1- Syndrome d’insuffisance médullaire :

• L’anémie est responsable de pâleur, tachycardie, dyspnée d’effort, souffle systolique.

• La thrombopénie avec des signes hémorragiques allant du simple purpura ecchymotique à l’hémorragie cérébroméningée, dont le risque est accentué en présence d’hémorragies rétiniennes au fond d’oeil.

• La granulopénie, source de complications infectieuses graves. Cependant la fièvre est au moins aussi souvent d’origine tumorale qu’infectieuse.

2- Syndrome tumoral :

Après la moelle et le sang, tous les organes peuvent être envahis. L’implication des organes lymphoïdes, l’envahissement des testicules ou du système nerveux central évoquent le caractère lymphoblastique de la leucémie aiguë.

• Adénopathies périphériques ou profondes, hépatomégalie et (ou) splénomégalie de taille variable présentes 3 fois sur 4 ne sont pas distinctives à l’exception des masses médiastinales antérieures parfois compressives qui suggèrent une leucémie lymphoblastique aiguë de phénotype T.

• L’envahissement du système nerveux central peut se manifester par une atteinte des nerfs crâniens (paralysies oculomotrices), un syndrome méningé, des signes d’hypertension intracrânienne, une hypo-estésie de la houppe du menton… Dans tous les cas, la ponction lombaire est nécessaire pour affirmer l’atteinte méningée ou déceler un envahissement infraclinique.

• L’atteinte testiculaire initiale, rare, se traduit par de gros testicules fermes et indolores. Le diagnostic est affirmé par ponction et (ou) biopsie. L’infiltration testiculaire et les douleurs osseuses épiphysaires avec des bandes claires métaphysaires sur les radiographies (20 à 40 % des cas) sont plutôt l’apanage des formes de l’enfant. Une boiterie, un refus de la marche peuvent en résulter. Les localisations tumorales cutanées comme l’infiltration gingivale ou la détresse respiratoire hyperleucocytaire ne se rencontrent en pratique que dans les leucémies aiguës myéloïdes.

3- Syndrome de lyse tumorale :

Rare mais caractéristique : anurie par hyperuraturie, déshydratation par hypercalcémie, troubles du rythme par hyperkaliémie ont un pronostic spontané redoutable à court terme. L’intensité de chacun de ces troubles et leur association est variable.
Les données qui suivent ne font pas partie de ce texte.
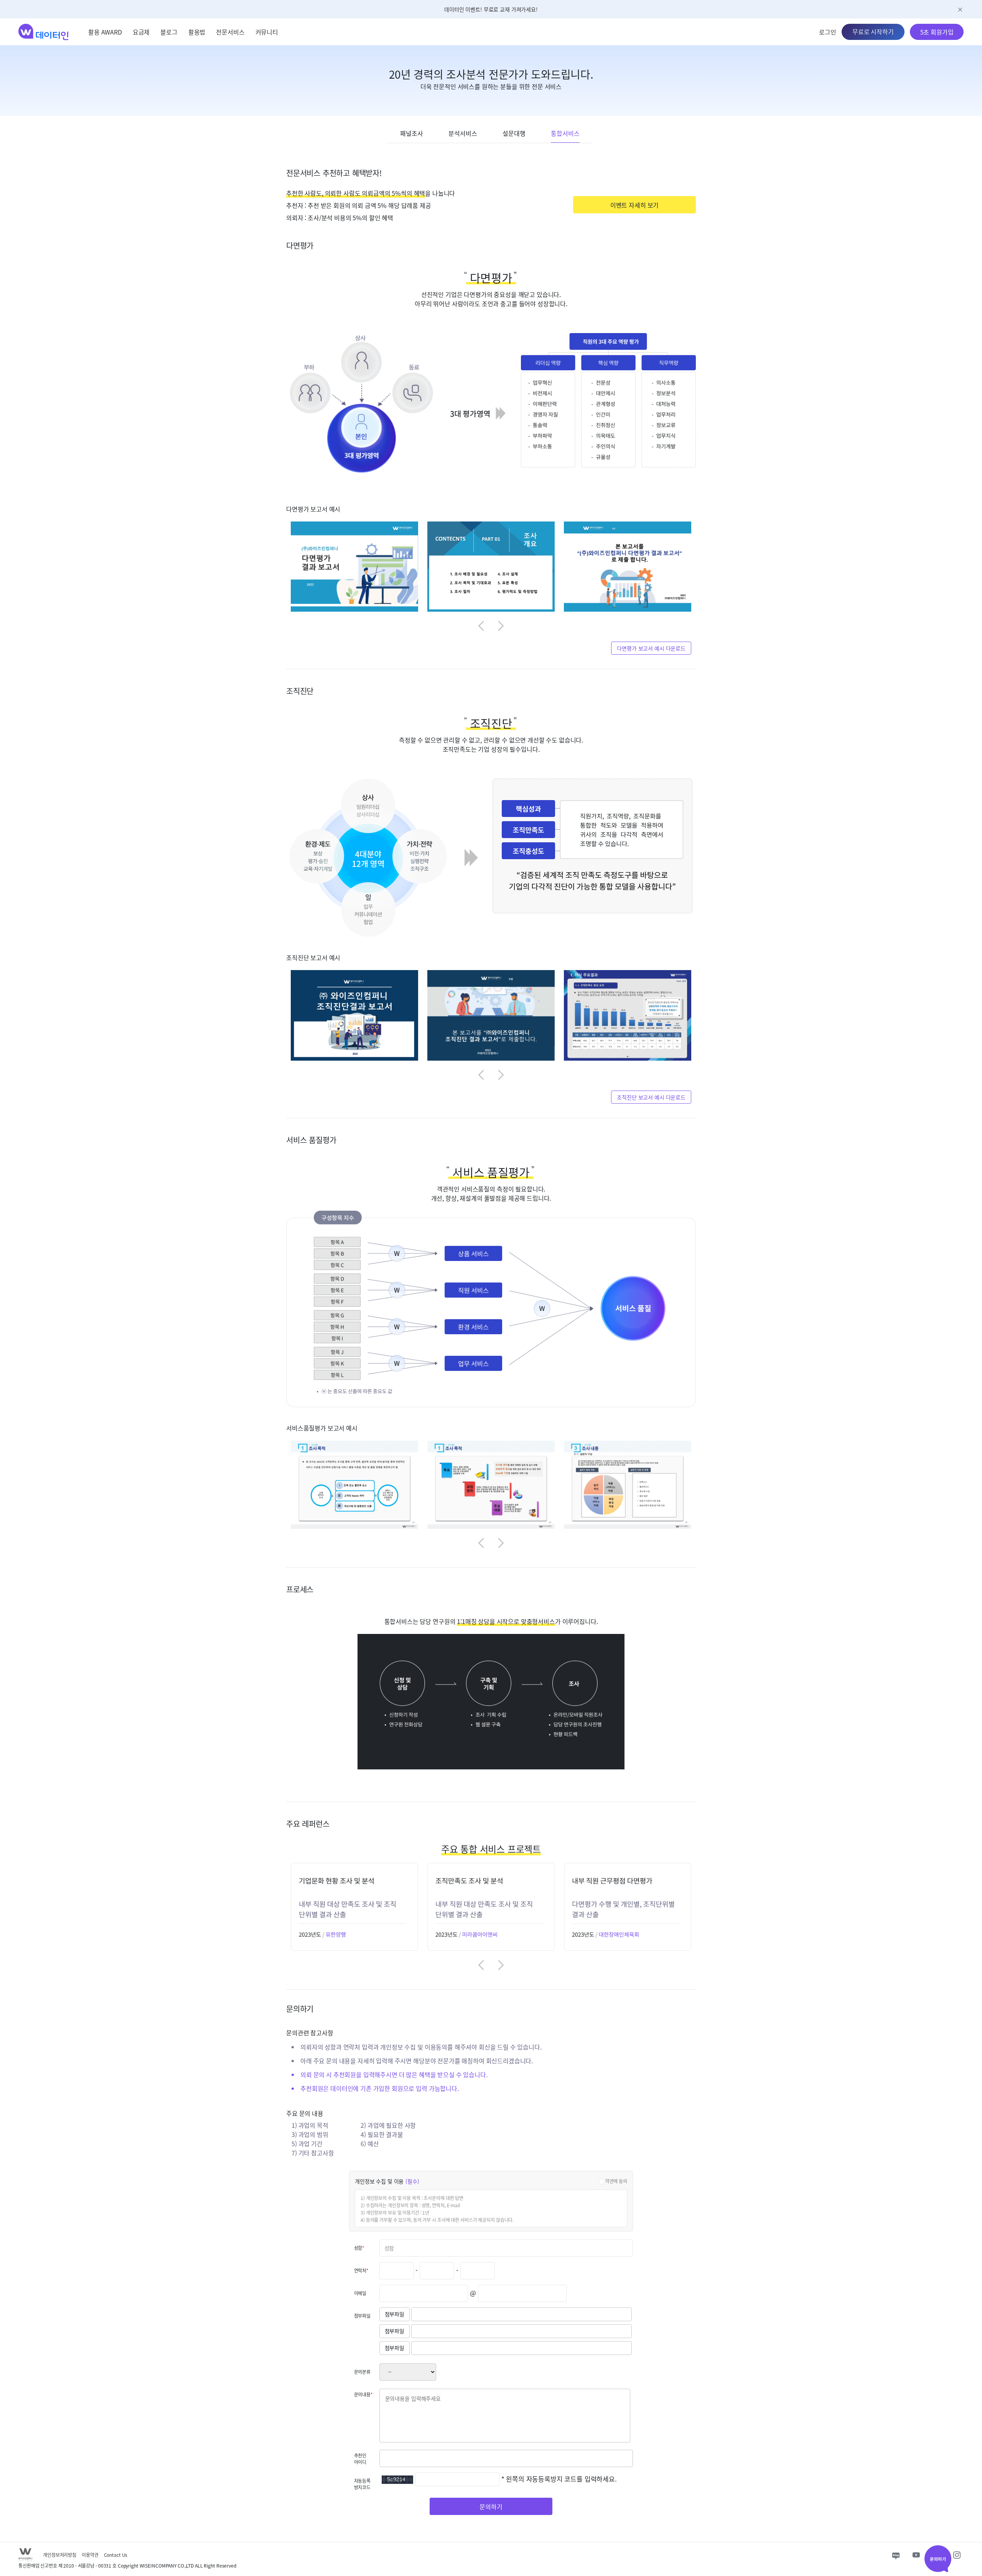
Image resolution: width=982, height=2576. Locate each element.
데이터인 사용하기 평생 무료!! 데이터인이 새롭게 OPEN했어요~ (491, 9)
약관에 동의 (616, 2181)
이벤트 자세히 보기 (634, 205)
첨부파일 (394, 2314)
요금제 (141, 31)
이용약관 (90, 2554)
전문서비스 (230, 31)
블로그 (169, 31)
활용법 (197, 31)
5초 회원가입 (937, 31)
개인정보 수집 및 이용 (387, 2181)
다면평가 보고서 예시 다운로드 (651, 648)
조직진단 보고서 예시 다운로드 (651, 1097)
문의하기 (490, 2506)
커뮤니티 (266, 31)
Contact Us (116, 2554)
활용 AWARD (105, 31)
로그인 (827, 31)
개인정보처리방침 (59, 2554)
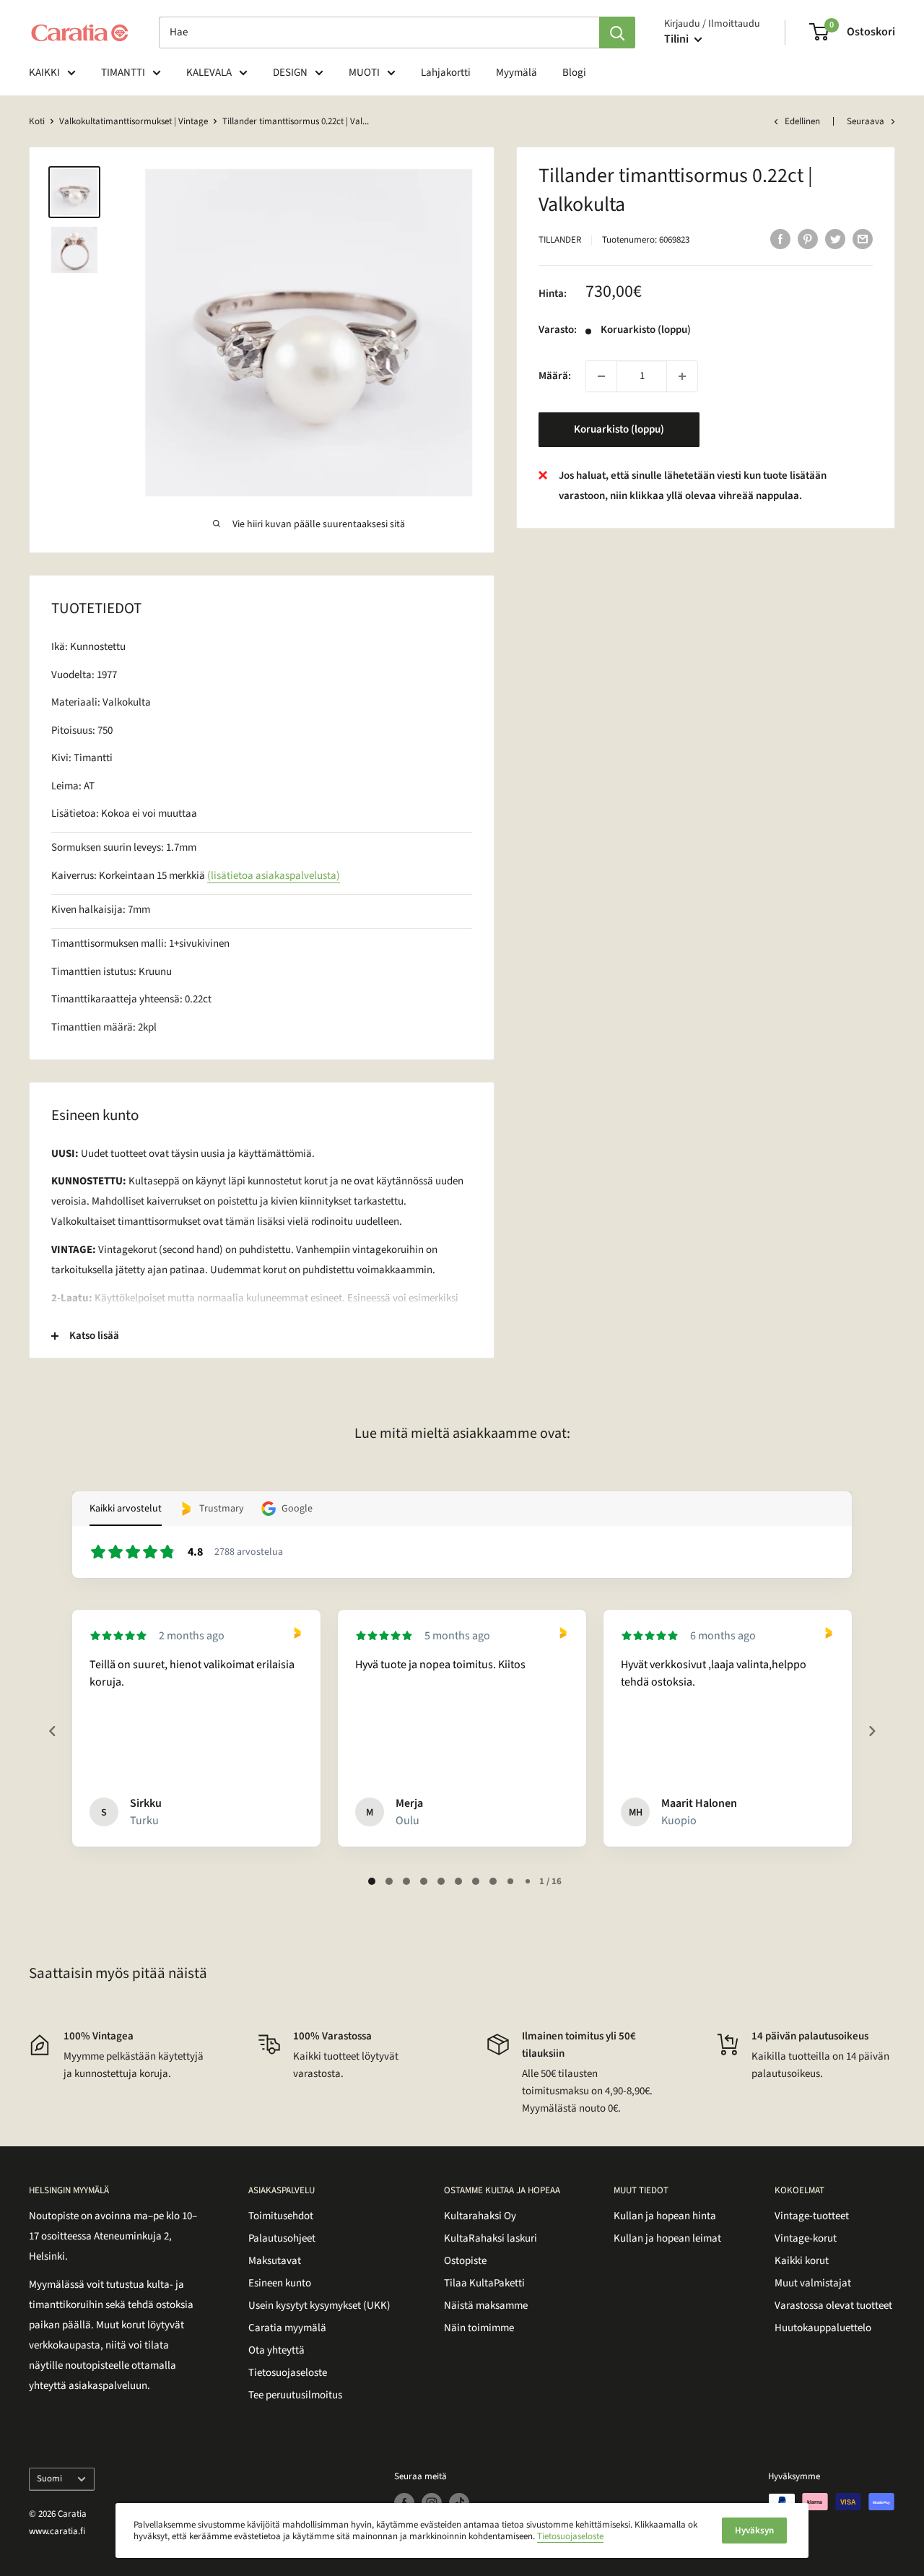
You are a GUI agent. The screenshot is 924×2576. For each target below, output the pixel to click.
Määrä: (555, 375)
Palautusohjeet (281, 2238)
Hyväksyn (754, 2530)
Dans les formes les plus aiguës, la symptomatologie est bruyante, susceptible de prendre un caractère d’urgence (anémie aiguë, syndrome hémorragique, signes de leucostase dans les formes très hyperleucocytaires).

B- Examens complémentaires :

Ils affirment le diagnostic de leucémie aiguë et les caractéristiques de la population blastique (indispensables à l’établissement d’un schéma thérapeutique adapté), précisent les différentes localisations de la maladie et permettent de se placer dans les meilleures conditions de sécurité.

1- Numération formule sanguine :

Elle peut montrer des cellules blastiques circulantes mais cela n’est ni nécessaire ni suffisant pour poser le diagnostic. Elle permet par ailleurs d’apprécier :

• le degré de l’anémie (normochrome normocytaire arégénérative). Un chiffre normal d’hémoglobine traduit souvent une forme rapidement évolutive, de mauvais pronostic ;

• l’intensité de la thrombopénie et le risque hémorragique ;

• le chiffre de la leucocytose, facteur pronostique majeur, distingue les formes cytopéniques des formes hyperleucocytaires. Celles-ci peuvent (8 à 15 % des cas) dépasser 100 000/mm3. Le degré de la neutropénie absolue prédit le risque infectieux immédiat.

2- Myélogramme :

Indispensable pour poser le diagnostic, même en cas de blastose circulante. Il est généralement pratiqué chez l’adulte au sternum, chez l’enfant sous sédation analgésique en épine iliaque antérieure ou postérieure. Il permet 3 types d’examens.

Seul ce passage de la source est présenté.